Once again I present the emotional cycle of the market.

Now we must try to identify where we are in this emotional cycle to better understand where we going next. This applies to a single stock just as much as the S&P-500.

We know that a few things are happening, insiders are selling at record levels. We know that traders are trading on the heaviest margin debt burden we've seen since September of 2008 just as the market began it's 50% bear market plunge. We also see new money finally entering the market after nearly a year of money outflows from the market.  We have many other indications that I have put out there and you can piece them together.

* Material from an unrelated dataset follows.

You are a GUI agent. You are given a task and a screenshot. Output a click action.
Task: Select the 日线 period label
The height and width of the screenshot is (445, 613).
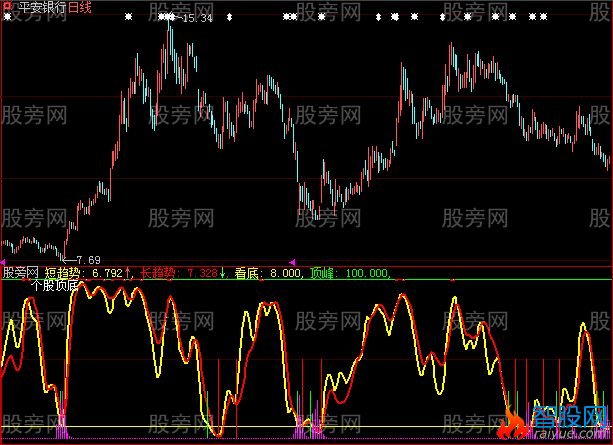point(80,6)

And now just released, we have Merrill Lynch reporting that fund managers are now more bullish then anytime in history since the survey started in April of 2001. 67% of mangers had an overweight on global securities meaning many of them are using a high degree of leverage (debt). This is up around 27% since just December 2010. Those on the other side of the sentiment of the survey accounted for 9% maintaining an underweight position on equities which is the lowest since 2002 when we were still in decline and starting to bottom out after the tech bubble implosion. Clearly sentiment is leaning heavily to the bullish side which is dangerous. Yet many traders will take this as a sign they should "Trade the trend" which to a degree is true, but the gross neglect in such a high level of sentiment plus such a high level of leverage being used is negligent.

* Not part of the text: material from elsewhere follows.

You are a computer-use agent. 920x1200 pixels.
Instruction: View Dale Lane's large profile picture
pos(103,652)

As I've said, there's nothing wrong with trying to follow the trend, but you MUST realize where you re in the sentiment cycle, lest you take a massive hit when the music stops playing.

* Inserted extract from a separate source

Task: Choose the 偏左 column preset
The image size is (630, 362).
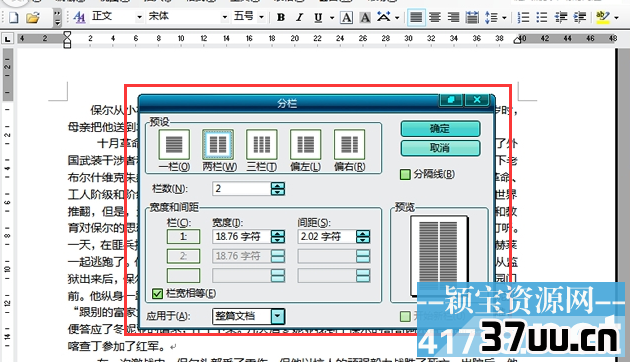Action: click(x=305, y=150)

Human nature as it is, takes quite sometime to recognize the music has stopped playing and by that time they have incurred substantial losses and the new thought becomes the new trading principle, "I'll sell when price gets close to my break-even point" and in a bear market decline, that rarely happens. The final event in which the masses of sheep finally admit their mistake is called, "Capitulation" and ironically it is also the point in which the market has pretty much bottomed out.

So if you take anything away from this, I hope it is the following: Learn to look at price chart's action as an indication of emotions-(i.e-Fear or Greed; Fear or Complacency). Also that you realize the markets in the end, are driven by human emotion (even when we get bouts of manipulation like we see with the Fed), when we look back at this period several years from now you will see the emotional cycle play out. Lastly I hope you understand that loyalty is reserved for your friends and family, not for a stock. Even and especially when it's made you a lot of money, when the party is over, it's over and you need to be able to treat an investment as exactly that and do not fall in love with stocks that have treated you well in the past. As the Buddhists say, anything close enough to comfort you is close enough to hurt you.

We are seeing the extremes of sentiment, however as I mentioned, the market is pendulum like and these extremes can carry on quite a bit longer then you might imagine. The simple answer for that is risk management and looser stops (with fewer shares) when we get into a volatile topping/reversal situation.